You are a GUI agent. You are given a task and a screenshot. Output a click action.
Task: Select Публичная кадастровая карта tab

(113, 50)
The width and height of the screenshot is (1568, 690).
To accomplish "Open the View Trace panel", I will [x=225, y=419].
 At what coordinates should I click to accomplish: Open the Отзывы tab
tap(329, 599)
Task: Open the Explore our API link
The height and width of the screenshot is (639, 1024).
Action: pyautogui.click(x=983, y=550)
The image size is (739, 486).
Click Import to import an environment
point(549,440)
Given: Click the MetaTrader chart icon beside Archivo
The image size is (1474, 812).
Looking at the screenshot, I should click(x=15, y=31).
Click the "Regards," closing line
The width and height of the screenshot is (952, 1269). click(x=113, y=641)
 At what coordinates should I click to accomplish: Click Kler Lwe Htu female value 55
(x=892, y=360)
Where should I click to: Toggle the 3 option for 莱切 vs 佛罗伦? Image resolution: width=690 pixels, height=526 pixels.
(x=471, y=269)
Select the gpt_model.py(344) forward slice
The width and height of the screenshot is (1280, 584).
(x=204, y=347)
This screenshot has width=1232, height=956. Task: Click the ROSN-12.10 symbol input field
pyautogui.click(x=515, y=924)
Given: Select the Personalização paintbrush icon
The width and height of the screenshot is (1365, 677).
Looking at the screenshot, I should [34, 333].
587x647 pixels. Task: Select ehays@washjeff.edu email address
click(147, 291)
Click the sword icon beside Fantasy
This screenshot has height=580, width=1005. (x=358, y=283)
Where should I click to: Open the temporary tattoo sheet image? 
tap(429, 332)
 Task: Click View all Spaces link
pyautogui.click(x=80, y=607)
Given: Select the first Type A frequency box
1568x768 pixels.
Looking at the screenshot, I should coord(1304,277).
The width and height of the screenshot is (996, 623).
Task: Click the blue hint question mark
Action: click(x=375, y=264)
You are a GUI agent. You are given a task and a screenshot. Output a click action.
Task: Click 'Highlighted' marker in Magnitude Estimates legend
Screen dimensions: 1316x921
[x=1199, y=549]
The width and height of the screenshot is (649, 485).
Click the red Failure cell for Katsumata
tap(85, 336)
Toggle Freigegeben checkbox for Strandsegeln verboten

• • •

▶ [WORK ITEM]: Every record in the listing above is to be copied exactly.

▶ [RESPONSE]:
You are a GUI agent. You are given a task and a screenshot. Output a click action.
Task: Select Публичная кадастровая карта tab

(113, 50)
The width and height of the screenshot is (1568, 690).
To accomplish "Open the View Trace panel", I will [x=225, y=419].
 At what coordinates should I click to accomplish: Open the Отзывы tab
tap(329, 599)
Task: Open the Explore our API link
The height and width of the screenshot is (639, 1024).
Action: pyautogui.click(x=983, y=550)
The image size is (739, 486).
Click Import to import an environment
point(549,440)
Given: Click the MetaTrader chart icon beside Archivo
The image size is (1474, 812).
Looking at the screenshot, I should click(x=15, y=31).
Click the "Regards," closing line
The width and height of the screenshot is (952, 1269). click(x=113, y=641)
 At what coordinates should I click to accomplish: Click Kler Lwe Htu female value 55
(x=892, y=360)
Where should I click to: Toggle the 3 option for 莱切 vs 佛罗伦? Image resolution: width=690 pixels, height=526 pixels.
(x=471, y=269)
Select the gpt_model.py(344) forward slice
The width and height of the screenshot is (1280, 584).
(x=204, y=347)
This screenshot has width=1232, height=956. Task: Click the ROSN-12.10 symbol input field
pyautogui.click(x=515, y=924)
Given: Select the Personalização paintbrush icon
The width and height of the screenshot is (1365, 677).
Looking at the screenshot, I should [34, 333].
587x647 pixels. Task: Select ehays@washjeff.edu email address
click(147, 291)
Click the sword icon beside Fantasy
This screenshot has height=580, width=1005. (x=358, y=283)
Where should I click to: Open the temporary tattoo sheet image? 
tap(429, 332)
 Task: Click View all Spaces link
pyautogui.click(x=80, y=607)
Given: Select the first Type A frequency box
1568x768 pixels.
Looking at the screenshot, I should coord(1304,277).
The width and height of the screenshot is (996, 623).
Task: Click the blue hint question mark
Action: click(x=375, y=264)
You are a GUI agent. You are given a task and a screenshot. Output a click action.
Task: Click 'Highlighted' marker in Magnitude Estimates legend
Screen dimensions: 1316x921
[x=1199, y=549]
The width and height of the screenshot is (649, 485).
Click the red Failure cell for Katsumata
tap(85, 336)
Toggle Freigegeben checkbox for Strandsegeln verboten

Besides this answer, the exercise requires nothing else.